Immagina di essere un ragazzo che ha perso il proprio pallone da basket. Sei in Cina, a Pechino per essere precisi. Non hai voglia di chiedere ai tuoi amici dell’università un pallone in prestito, ma hai comunque voglia di giocare. Che fai? Semplice, crei una start-up per condividere palloni da basket al campetto. Questa è la storia di Nate Liu, studente dell’università di Pechino, che affitta palloni di basket tramite distributori accanto ai campi da gioco. 2 yuan all’ora, poco più di 25 centesimi. La semplicità sta nel fatto che è, ovviamente, tutto a portata di smartphone: si passa il cellulare vicino al distributore automatico, si libera lo slot per il pallone e via a giocare. E, in Cina, il mercato della sharing economy è ancora in espansione.
Negli ultimi anni la sharing economy ha rivoluzionato il mercato mondiale: condivisione, sostenibilità e accessibilità sono le parole d’ordine per sconfiggere la proprietà. E in questo campo innovativo la Cina sta diventando il leader mondiale. Secondo un report del World Economic Forum, l’intero settore della sharing economy cinese valeva 229 miliardi di dollari nel 2015 e crescerà del 40% per i prossimi 5 anni, diventando il 10% del Pil cinese entro il 2020. Numeri ambiziosi, che derivano dalla grande domanda interna cinese (il 64% della crescita del Pil cinese deriva da questa voce). Per dare un’idea dell’evoluzione del fenomeno, durante il 2016 sono state coinvolte nella sharing economy 600 milioni di persone, 100 milioni in più del 2015 e sono stati creati 5,85 milioni di posti di lavoro, 850mila in più rispetto all’anno precedente. E tra le storie di successo non c’è solo quella del giovane Nate Liu e dei palloni da basket, come è facile immaginare.

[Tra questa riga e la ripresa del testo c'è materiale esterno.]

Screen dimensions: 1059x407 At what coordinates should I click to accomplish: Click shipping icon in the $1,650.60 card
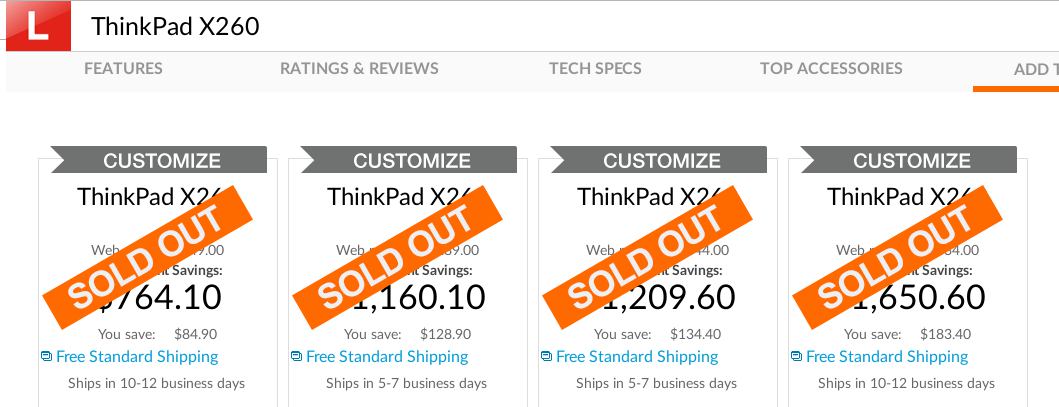coord(797,357)
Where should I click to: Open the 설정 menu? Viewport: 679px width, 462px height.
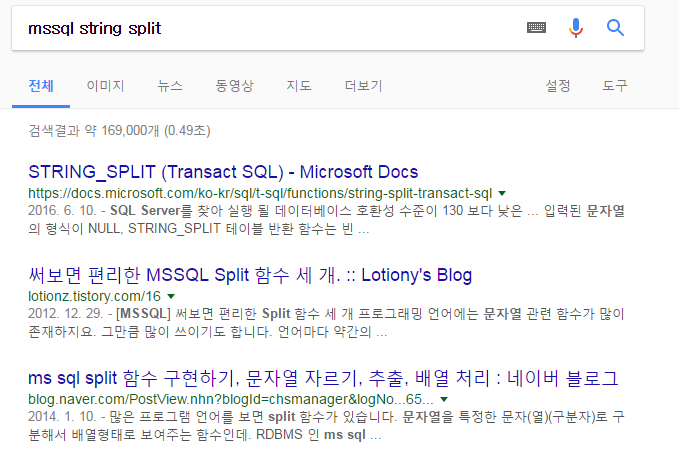558,85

Per dare un’idea dell’evoluzione del fenomeno, durante il 2016 sono state coinvolte nella sharing economy 600 milioni di persone, 100 milioni in più del 2015 e sono stati creati 5,85 milioni di posti di lavoro, 850mila in più rispetto all’anno precedente
Recentemente Didi Chuxing, il gemello cinese di Uber, è diventata la più grande start-up cinese intercettando un finanziamento di 5,5 miliardi di dollari portando il valore dell’azienda a circa 50 miliardi. Una cifra enorme, che ha permesso alla start up fondata nel 2012 di essere seconda solo a Uber a livello globale. Ma Didi Chuxing non si vuole fermare qui e, per puntare alla leadership della concorrente americana, vuole espandersi a livello globale. Qualche mese fa, infatti, l’azienda cinese ha investito circa 100 milioni di dollari nel settore del car sharing in Brasile. I mercati asiatici e dell’America Latina possono dare nuova linfa alla start-up cinese: Uber è avvisata.

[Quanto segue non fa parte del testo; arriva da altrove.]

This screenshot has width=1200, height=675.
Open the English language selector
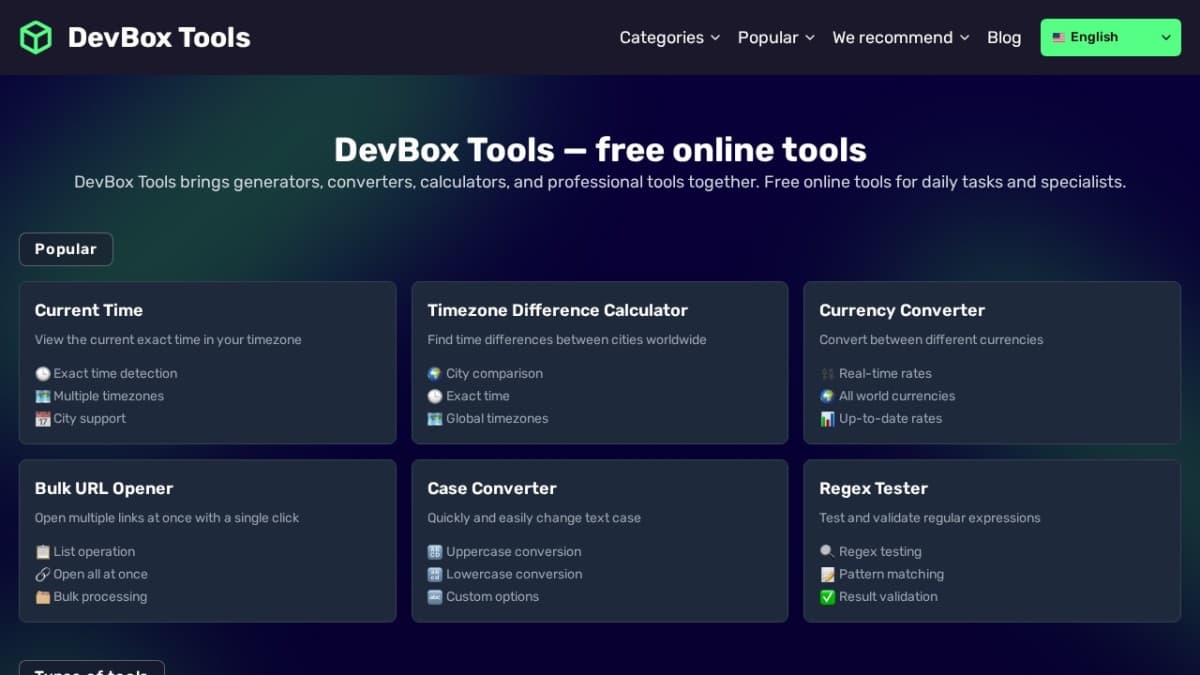[1110, 36]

Ma nel mondo sharing non ci sono solo storie di successo: è il caso di E Umbrella, la società che affitta ombrelli nei dintorni delle stazioni ferroviarie e delle metropolitane. Alla modica cifra di 6 centesimi ogni mezz’ora, più 2 euro e 50 centesimi per disincentivare i furti. Per farlo, come al solito, bastava scannerizzare un QR code con il proprio smartphone e utilizzare il proprio codice per sbloccare l’ombrello. Nonostante l’idea fosse sicuramente utile e originale, non tutto è andato come previsto: quasi 300mila ombrelli non sono stati riportati ai box, persi o rubati. Una grave perdita per la start-up, considerando il costo di ogni ombrello con Gps stimato attorno ai 7,5 euro. Ma, nonostante ciò, il fondatore non demorde e intende mettere a disposizione 3 mln di ombrelli entro la fine dell’anno, in tutta la Cina. Magari, prevedere una penale per gli ombrelli non restituiti potrebbe essere d’aiuto.

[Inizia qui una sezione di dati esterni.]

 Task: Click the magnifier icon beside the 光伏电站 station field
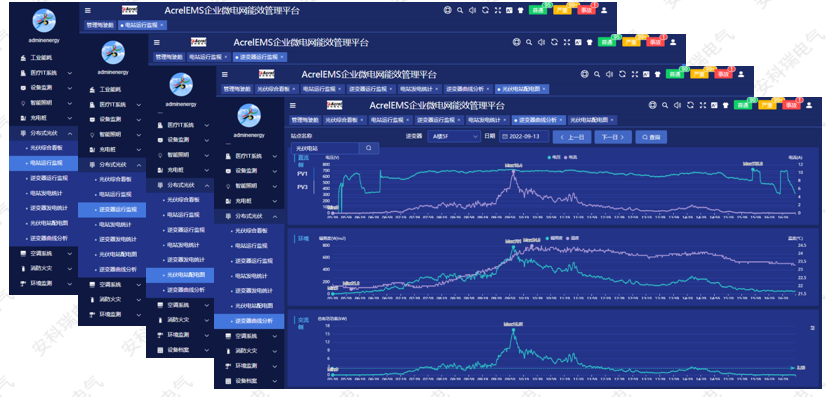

L’espansione della sharing economy cinese è una buona notizia, per la Cina e per il mondo intero. Rendere sostenibile il consumo di una delle più grandi economie globali è fondamentale a livello ambientale, per la salvaguardia del nostro pianeta. Il successo della sharing economy cinese è sicuramente dovuto all’enorme numero di abitanti presenti in Cina, ma il risultato ottenuto è senza dubbio importante. La prossima sfida per l’economia cinese – cominciata già dal 2016 – è quella della regolamentazione, per rendere strutturale la crescita della sharing economy ed evitarne il fallimento.